Sadly the answer is most likely when there is nothing left to take.


----------



## patrickfraser (Mar 11, 2013)

Humans are a cancer to the planet.


----------



## Mime454 (Mar 11, 2013)

Long after you're dead.


----------



## BugLover (Mar 11, 2013)

The only way some people think they can progress in life is by taking more of the things they "need."


----------



## aNisip (Mar 11, 2013)

It will end when we are eradicated...life will slowly return to what it once was... (not saying you'll get all the species back, but life will flourish....


----------



## brancsikia339 (Mar 11, 2013)

AndrewNisip said:


> It will end when we are eradicated...life will slowly return to what it once was... (not saying you'll get all the species back, but life will flourish....


I think the same. Unless us humans continue on our path. If we do we will most likely eradicate all life in 100 years. There will be nothing left, and its all our fault. We try to stop, but its no use. If humans go extinct, however, life will flourish and be incredible and prosper fully again


----------



## gripen (Mar 11, 2013)

brancsikia339 said:


> I think the same. Unless us humans continue on our path. If we do we will most likely eradicate all life in 100 years. There will be nothing left, and its all our fault. We try to stop, but its no use. If humans go extinct, however, life will flourish and be incredible and prosper fully again


I think that is a little overstatement. If I learned one thing from Jurassic park it is life will continue. It may not be in the way we imagine but it will continue.


----------



## Bug Trader (Mar 11, 2013)

Well if you can talk 6 billion+ people into changing and agreeing on the right path you have hope. Short of that every american could wise up and yet we will still suffer because pollution spreads, and when countries like China has demolished their eco system and cancer and other diseases continue to spread from it they are likely to just migrate by means of their never ending bank account or by force........We wont know until its time.


----------



## aNisip (Mar 11, 2013)

Bug Trader said:


> ........We wont know until its time.


I hope I am taken by Him, before that time.


----------



## Orin (Mar 11, 2013)

Eventually our sun will expand and the earth will be within it and unless man has moved to other planets with other life that will likely be the end (assuming the second coming isn't first).


----------



## brancsikia339 (Mar 11, 2013)

Orin said:


> Eventually our sun will expand and the earth will be within it and unless man has moved to other planets with other life that will likely be the end (assuming the second coming isn't first).
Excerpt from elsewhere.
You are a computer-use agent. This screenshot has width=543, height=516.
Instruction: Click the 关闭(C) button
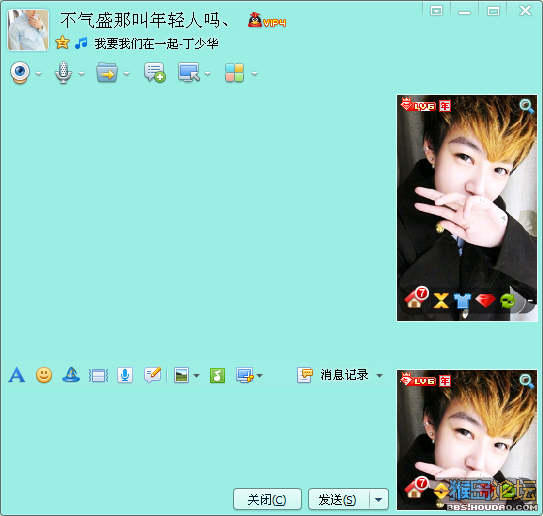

True, but that is millions (if not billions) of years off. We have to worry about mankind destroying the world more than an impending supernatural cosmic apocalypse


----------



## psyconiko (Mar 12, 2013)

brancsikia339 said:


> True, but that is millions (if not billions) of years off. We have to worry about mankind destroying the world more than an impending supernatural cosmic apocalypse


5 billions if I am right.


----------



## psyconiko (Mar 12, 2013)

"In the long run we are all dead"

John Maynard Keynes


----------



## Rick (Mar 12, 2013)

We will have destroyed this place long before the sun burns it up. I bet within a few hundred years at most. The human population is increasing at a fast pace and it cannot be sustained forever.


----------



## sinensispsyched (Mar 12, 2013)

Paradoxica said:


> "When will it end?"
> 
> Sadly the answer is most likely when there is nothing left to take.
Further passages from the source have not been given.